=== Section Start ===

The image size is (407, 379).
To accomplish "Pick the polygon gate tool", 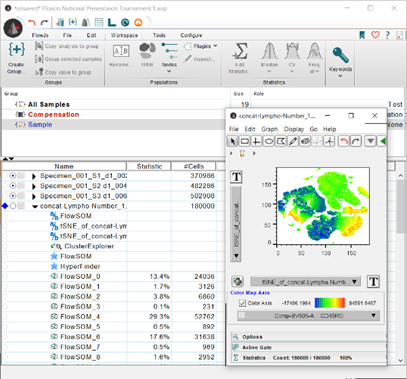I will point(281,141).
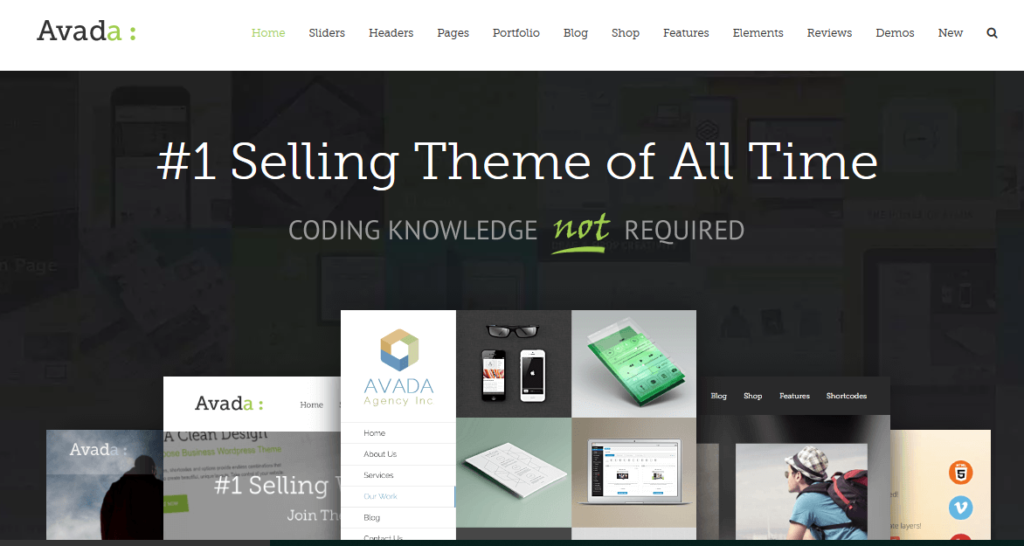Click the HTML5 orange badge icon
This screenshot has height=546, width=1024.
pos(961,472)
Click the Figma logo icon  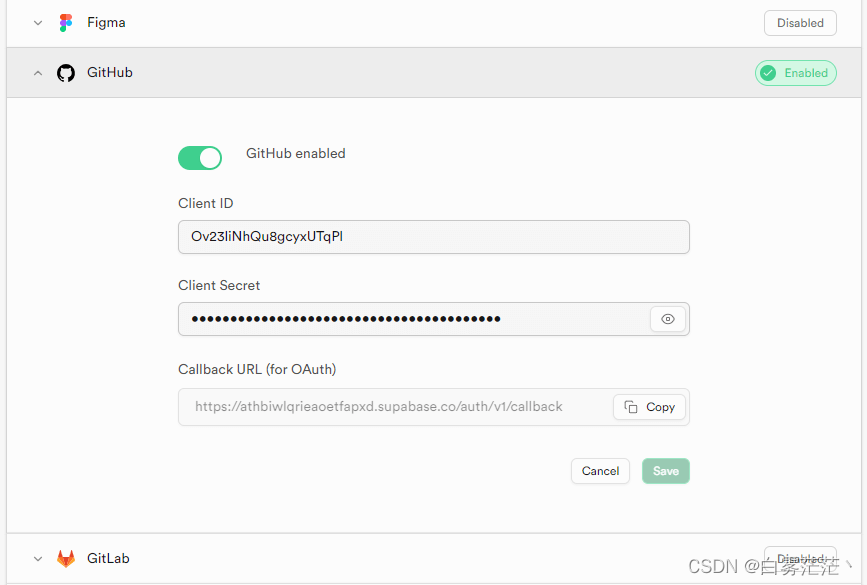pos(65,22)
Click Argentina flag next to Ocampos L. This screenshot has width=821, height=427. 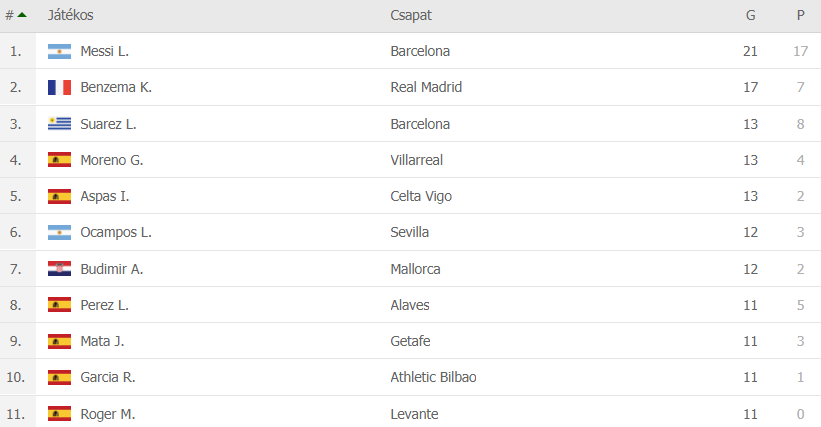pyautogui.click(x=59, y=232)
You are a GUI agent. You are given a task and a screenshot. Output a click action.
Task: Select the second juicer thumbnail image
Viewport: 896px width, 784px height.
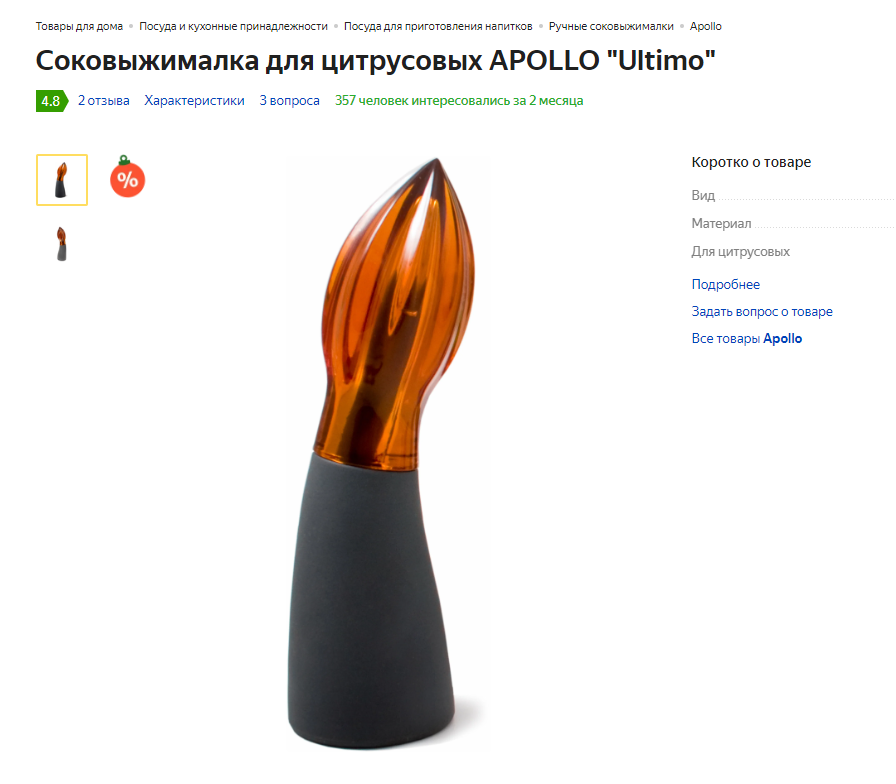[x=62, y=244]
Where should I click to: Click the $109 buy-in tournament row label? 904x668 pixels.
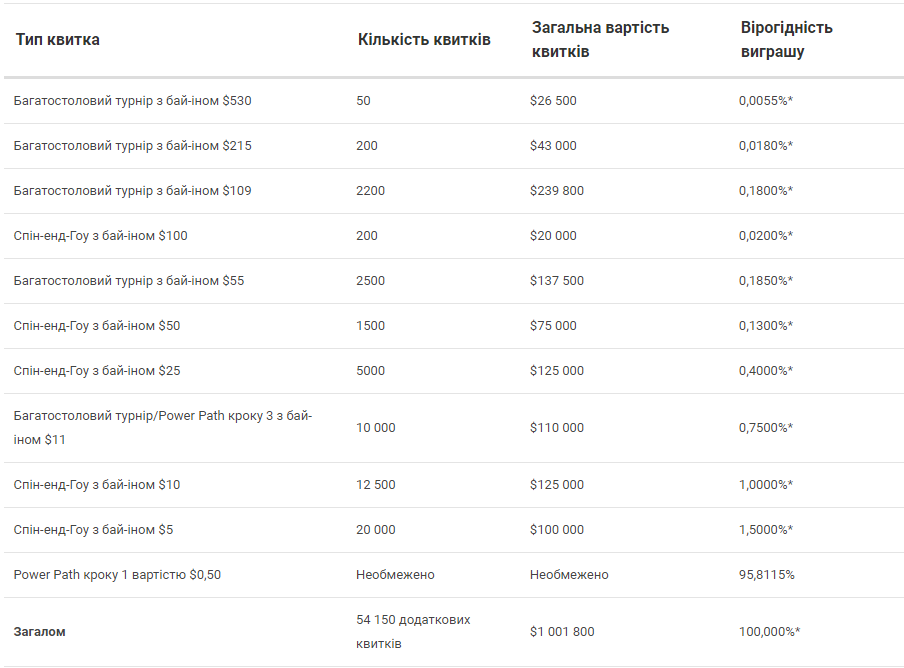133,191

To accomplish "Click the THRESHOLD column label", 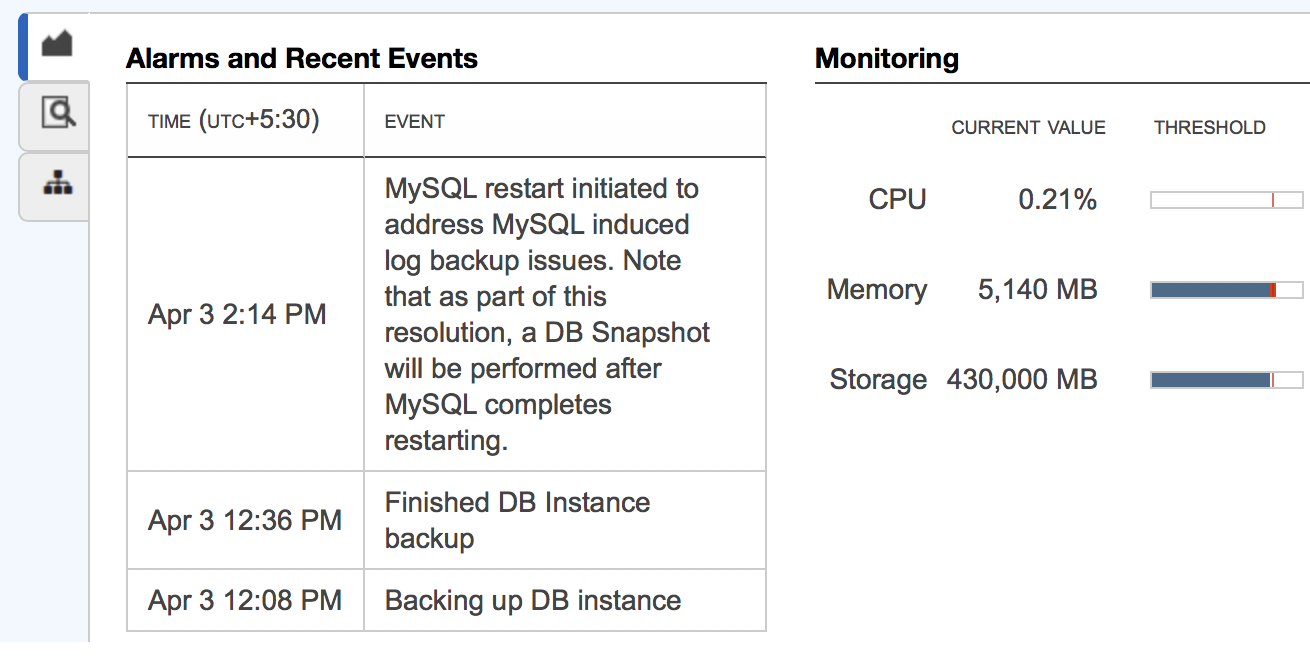I will (1209, 128).
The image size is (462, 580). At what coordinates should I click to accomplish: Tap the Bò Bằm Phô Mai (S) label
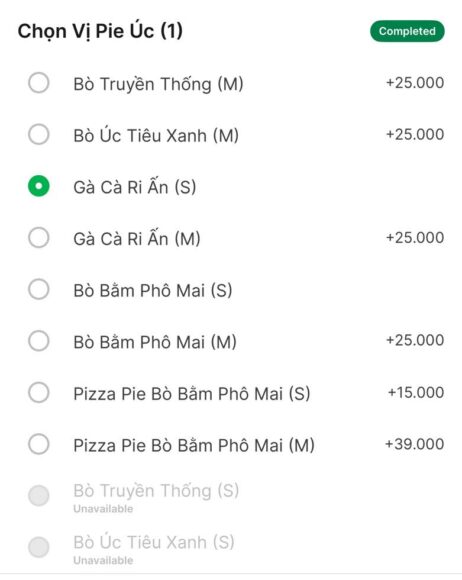[x=153, y=290]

=== Section End ===

* DIRECTIONS: Repeat word for word, leaving out the pictures, each line of the records from the line that holds "The image size is (462, 580)." through the final one.

* OUTPUT OF THE EXERCISE:
The image size is (462, 580). At what coordinates should I click to accomplish: Tap the Bò Bằm Phô Mai (S) label
[x=153, y=290]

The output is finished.